LIGO My Limits: Quantum Mechanics Goes Big


Quantum mechanics is the science of the small, but it comes with big frustrations as the framework scales up. Sometimes, larger objects don’t seem to follow quantum rule sets, creating a disconnect between what we see and what we know. To help bridge the gap, researchers at the Advanced Laser Interferometer Gravitational Wave Observatory (LIGO) repurposed LIGO mirrors with a new goal: pushing quantum limits.

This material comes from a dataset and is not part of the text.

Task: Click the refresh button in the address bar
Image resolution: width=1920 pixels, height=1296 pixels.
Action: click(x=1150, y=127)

Spooky Action at a Distance

The Einsteinian concept known as “spooky action” refers to some of the strangeness found in quantum mechanics — specifically, the seeming ability of paired particles to influence each other regardless of distance and almost instantaneously. And that’s not the only issue. In the quantum realm, objects can seemingly exist as both particle and wave, in effect creating a second set of physical laws that don’t align with those we see in action every day.

For scientists this is especially frustrating since bigger objects are made up of smaller particles. Shouldn’t some of these quantum traits carry over as size scales up? One potential explanation is the notion of decoherence — that as objects get bigger, the increasing vibrations, in the form of sound or heat, “try” to remain in a quantum state. LIGO mirrors present an opportunity to explore this idea further.

The Heat Is On

As MIT notes, both sound and heat create the same effect in objects: the vibration of atoms and molecules. At lower frequencies, these vibrations produce sound; at higher frequencies, they produce heat. Ongoing work in quantum mechanics has found that this vibrational energy isn’t random; instead, it “must be a multiple of a basic amount of energy, called a quantum, that is proportional to the frequency.” Also called phonons, these basic energy levels effectively describe how much the particles in a object are vibrating in response to conditions in their environment.

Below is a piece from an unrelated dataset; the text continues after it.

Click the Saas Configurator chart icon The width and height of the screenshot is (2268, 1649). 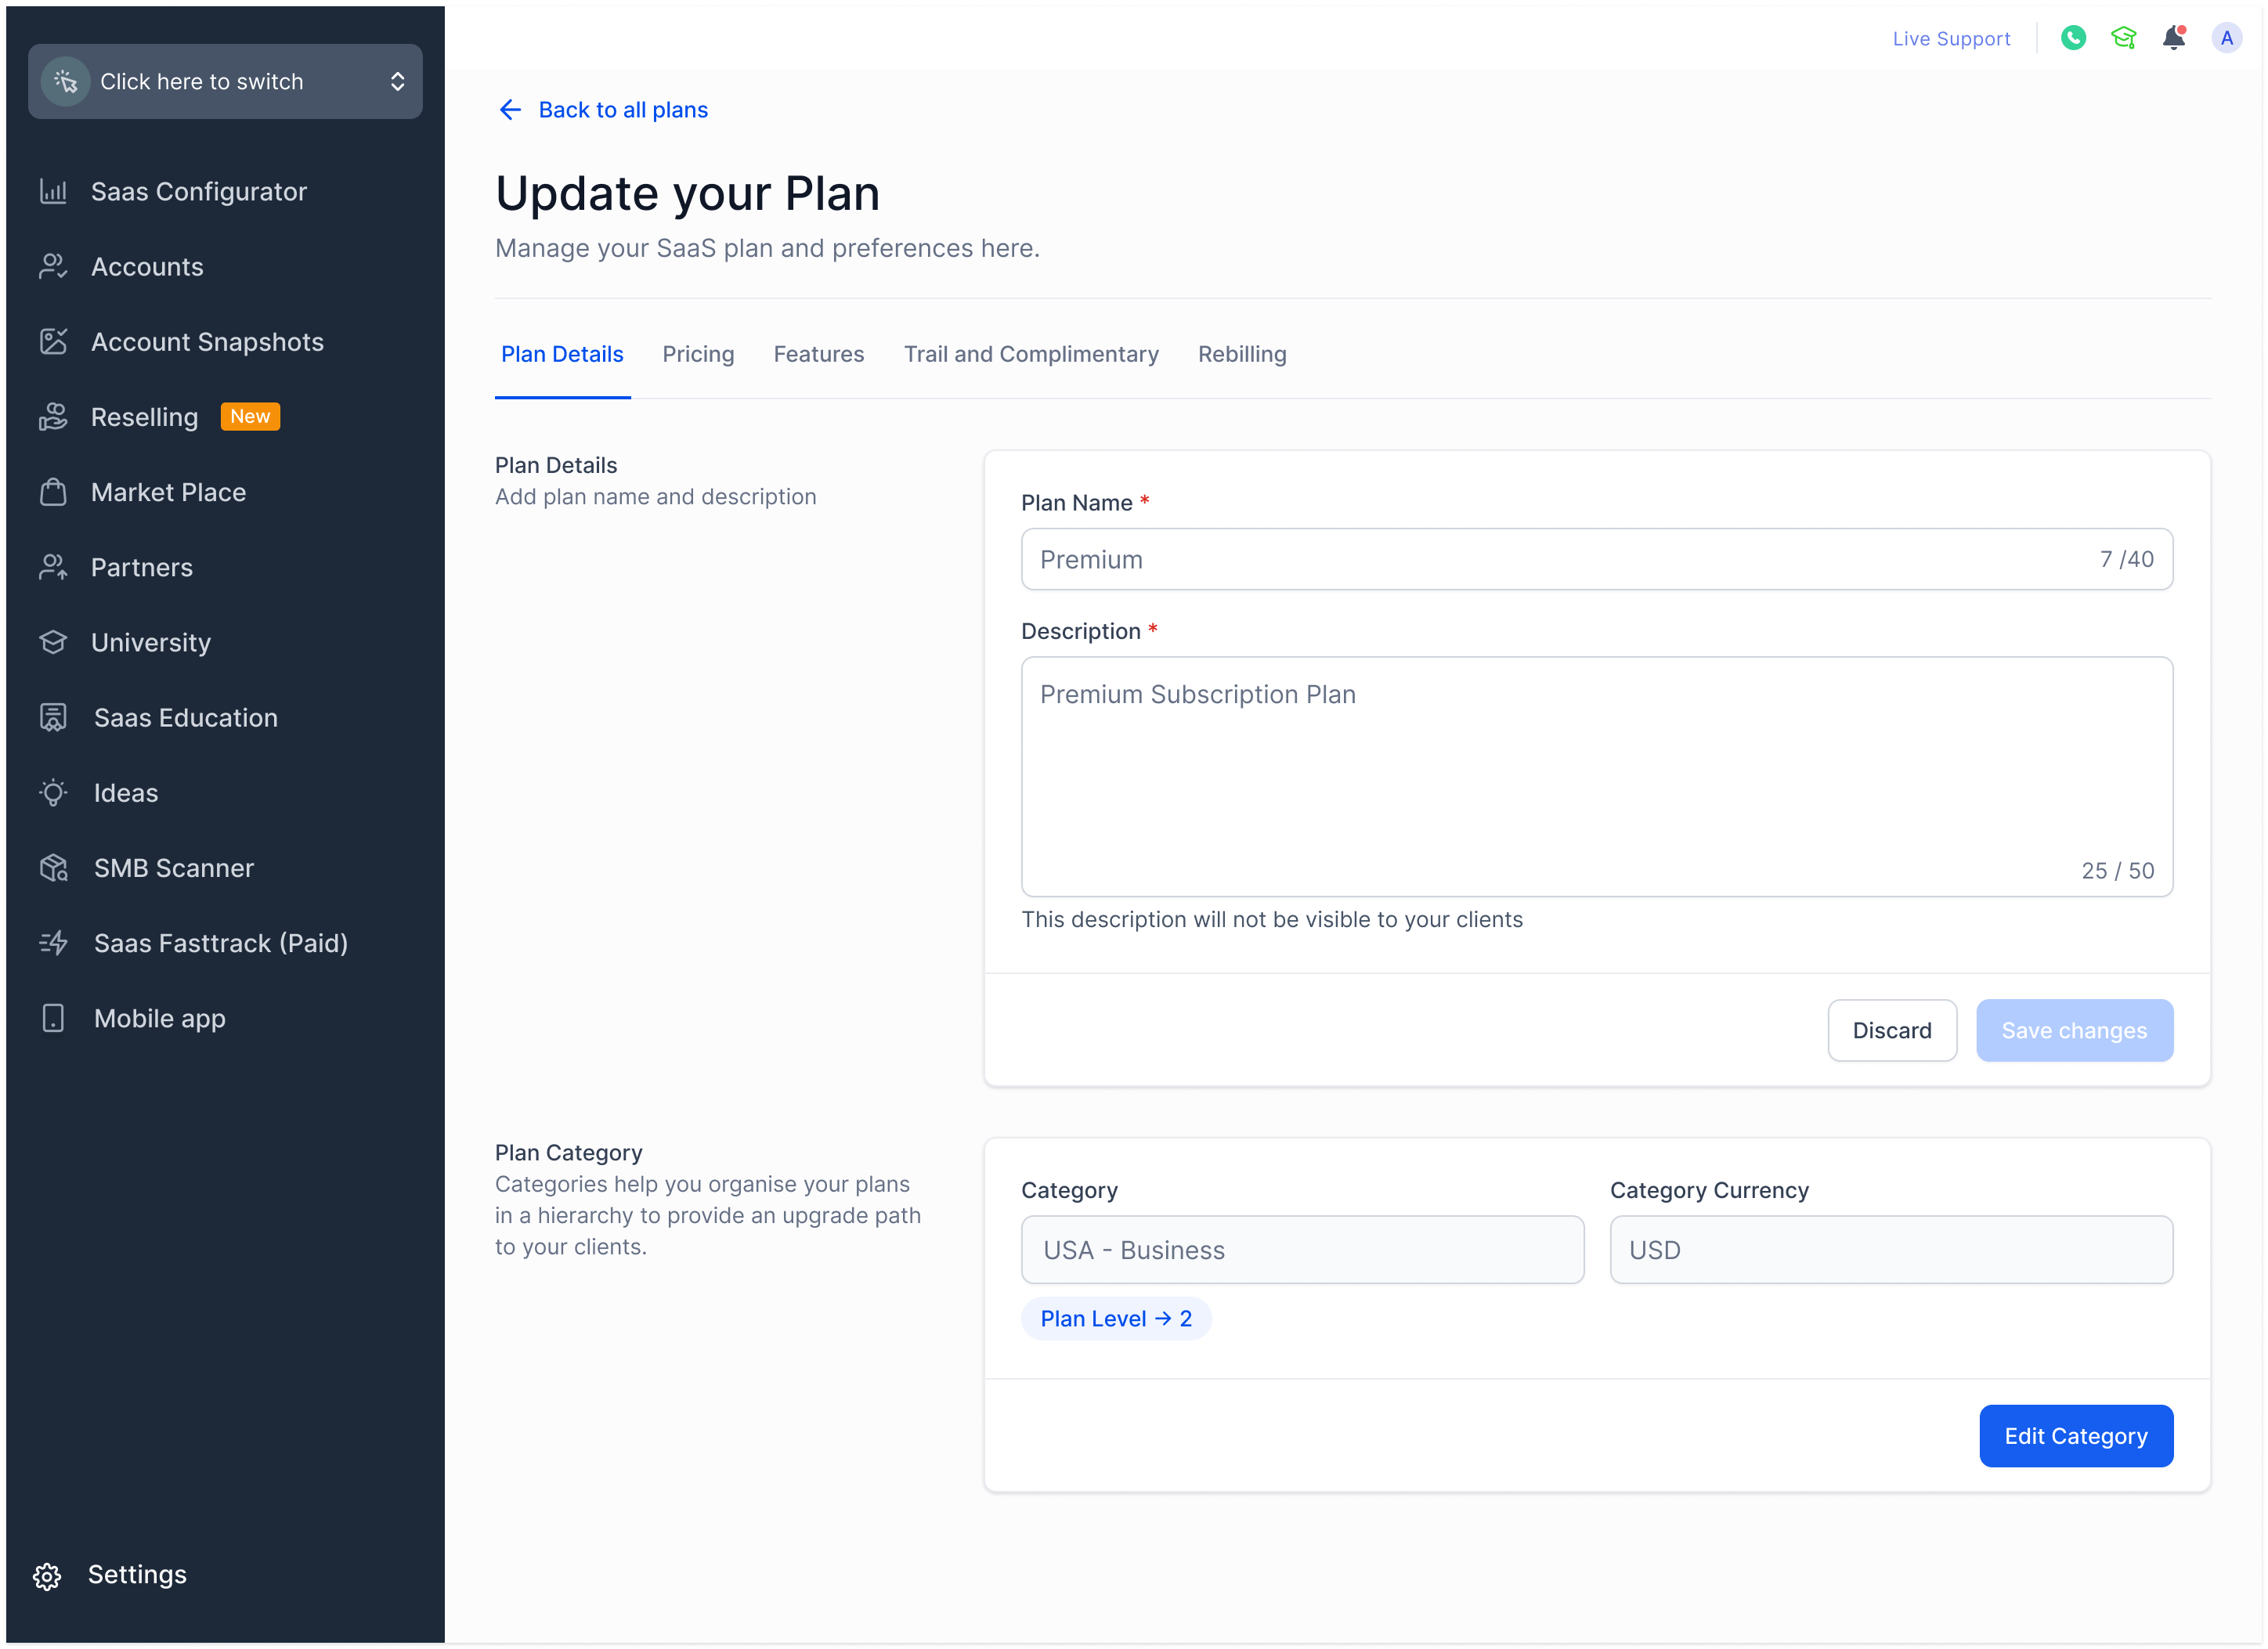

In the realm of quantum interactions, the phonon limit is effectively zero; vibrations are virtually absent. This isn’t the case for familiar objects, which are constantly bombarded by light, sound and heat.

LIGO Mirrors on the Wall

For physicist Vivishek Sudhir of MIT and his colleagues, LIGO offered an opportunity to tackle phonons head-on. As Science News notes, while the facility is typically used to measure gravitational waves using laser light that bounces between mirrors, Sudhir saw an opportunity to control for phonon frustrations.

Sudhir leveraged the lasers’ light to detect small movements in LIGO’s four 40-kilogram mirrors. Application of precise electric fields allowed the team to create almost perfect vibrational synchronicity between the mirrors, enabling them to act like a single 10-kilogram object. “It’s almost like noise-cancelling headphones,” says Sudhir, but rather than reducing noise, the electrical fields help to manage motion. In practice, the team was able to isolate LIGO mirrors from both surrounding vibrations and even account for the impact of laser light bouncing off them.

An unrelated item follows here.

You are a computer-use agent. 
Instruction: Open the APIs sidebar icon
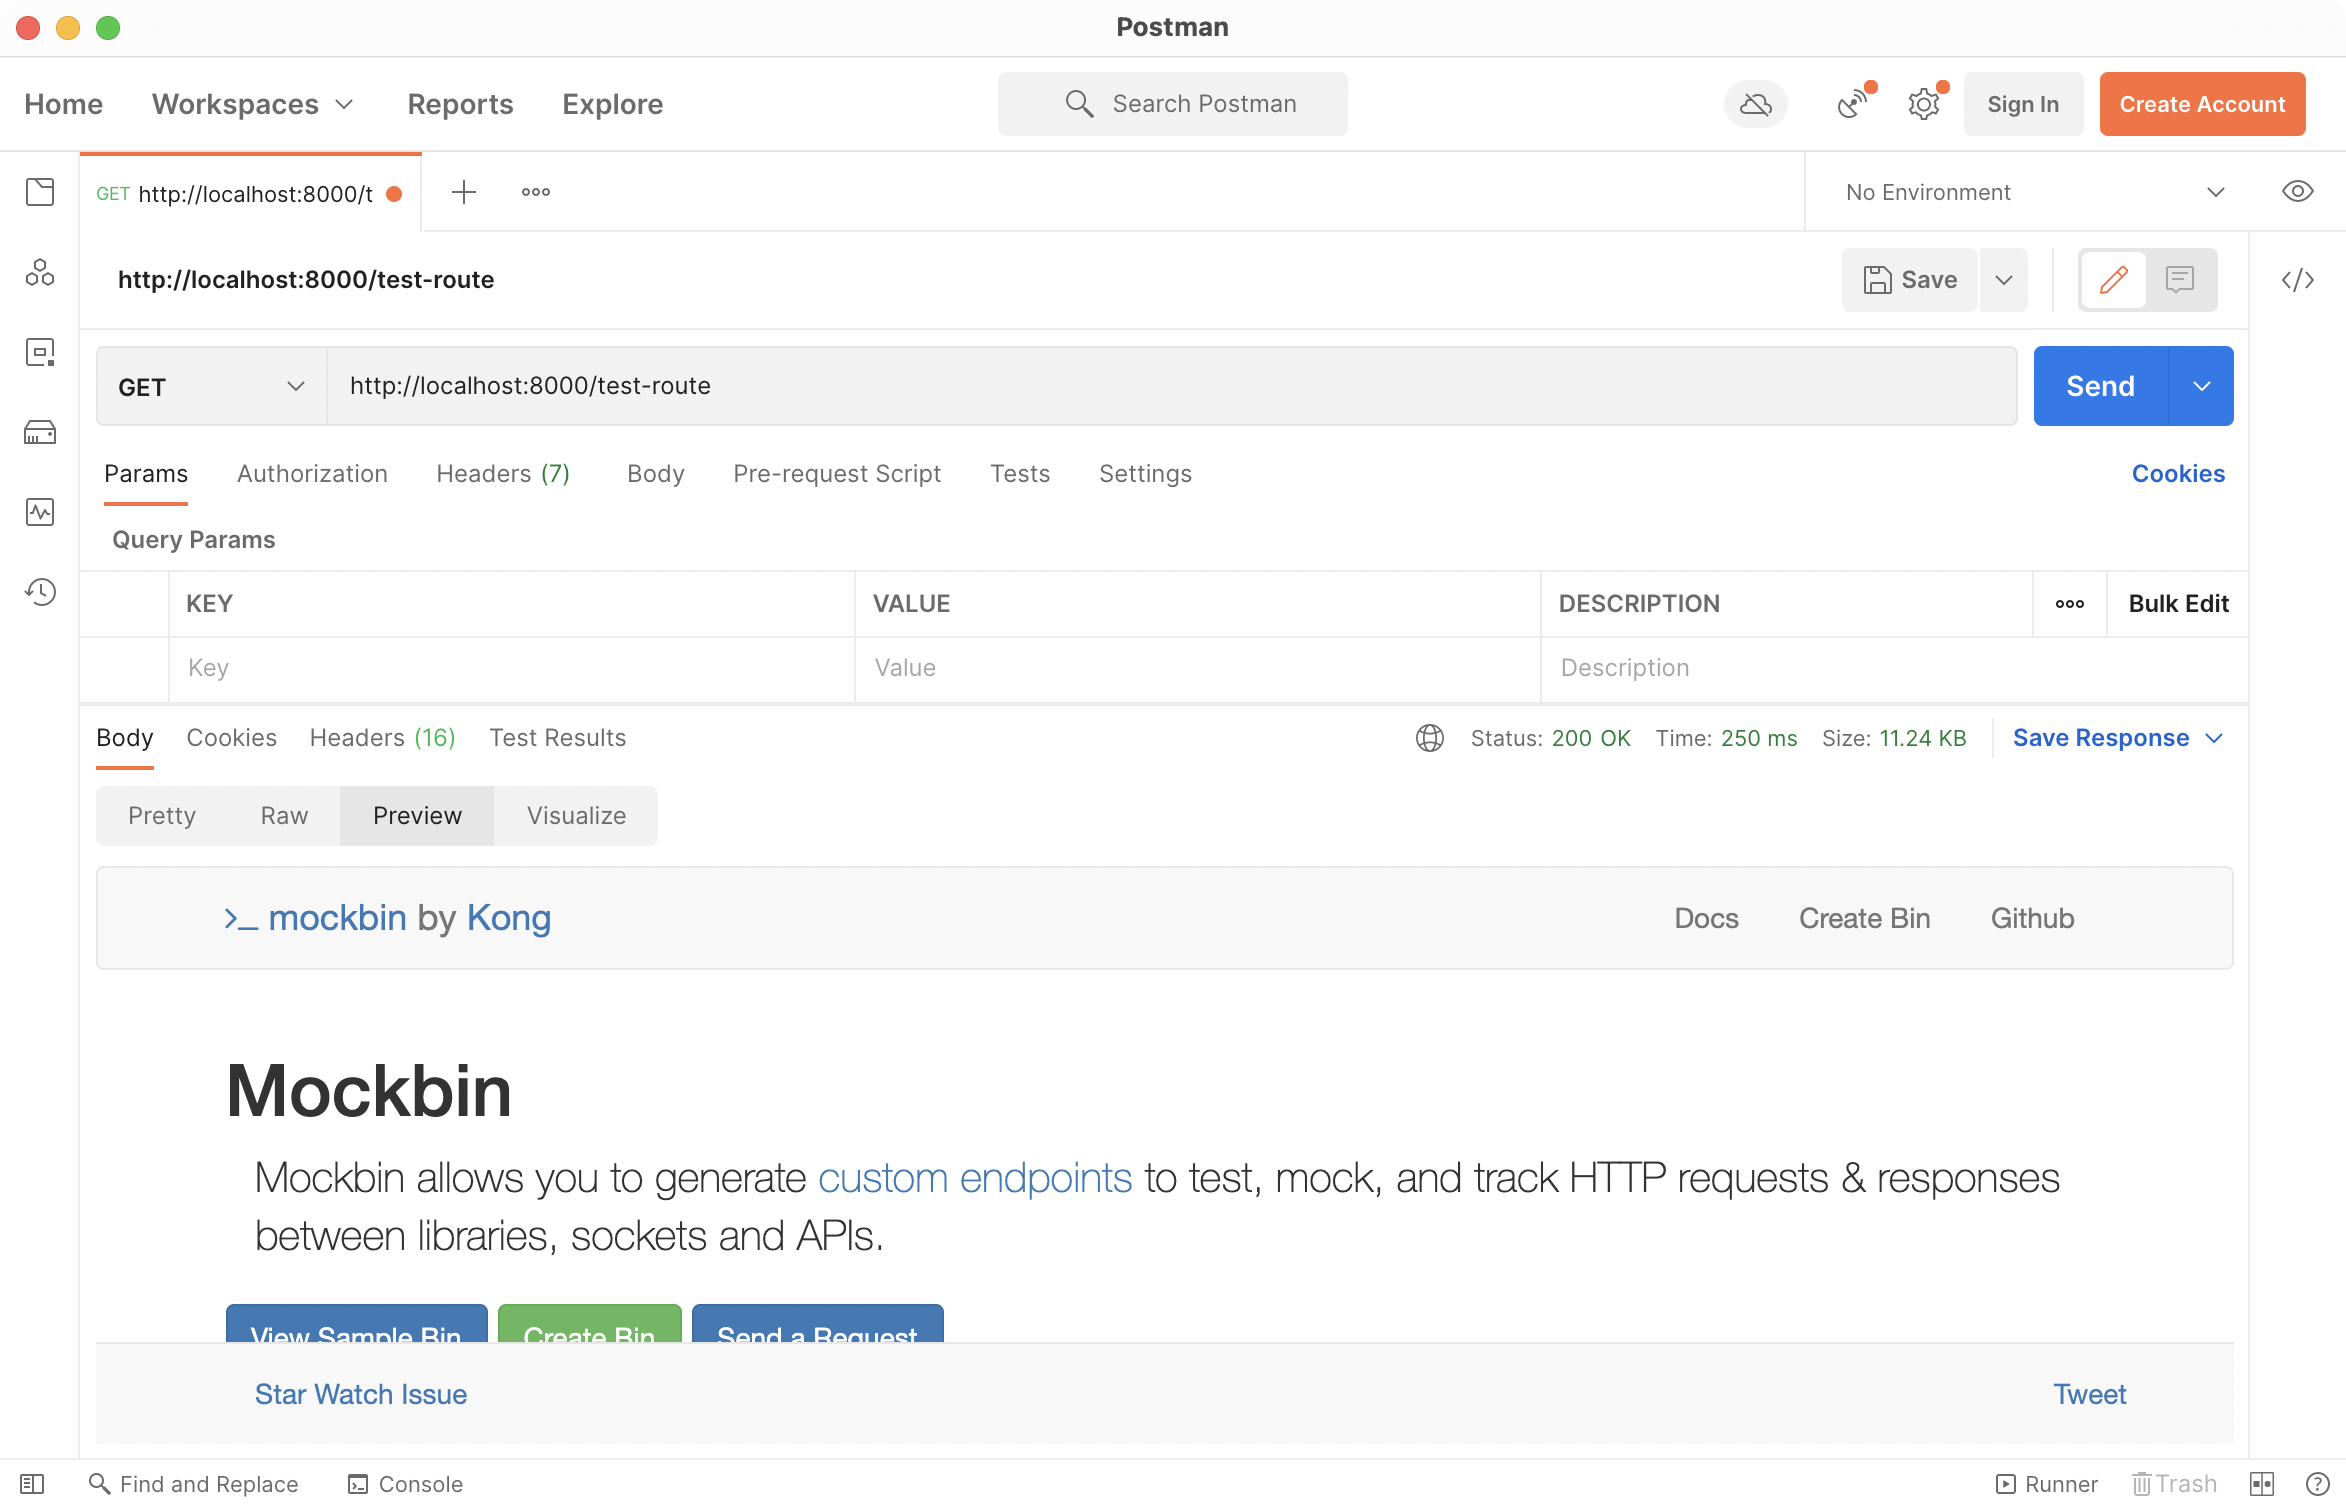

Relative motion in the mirrors was reduced to just 10.8 phonons, which is similar to the motion of particles at just 0.77 nanokelvin — one billionth of a degree warmer than absolute zero — even as the system itself remained at room temperature.

Blurring the Lines of Quantum Mechanics

While the LIGO experiment hasn’t blown the doors off the disconnect between standard and quantum mechanics, the use of precise electric fields to significantly reduce particle vibrations sets the stage for further efforts in this space by blurring the lines between big and small. In effect, the effort is zeroing in on the conditions that cause quantum decoherence. By eliminating vibration variables and scaling up the size of quantum objects, future experiments may be able to pinpoint the exact moment that quantum conditions collapse and standard operations take over.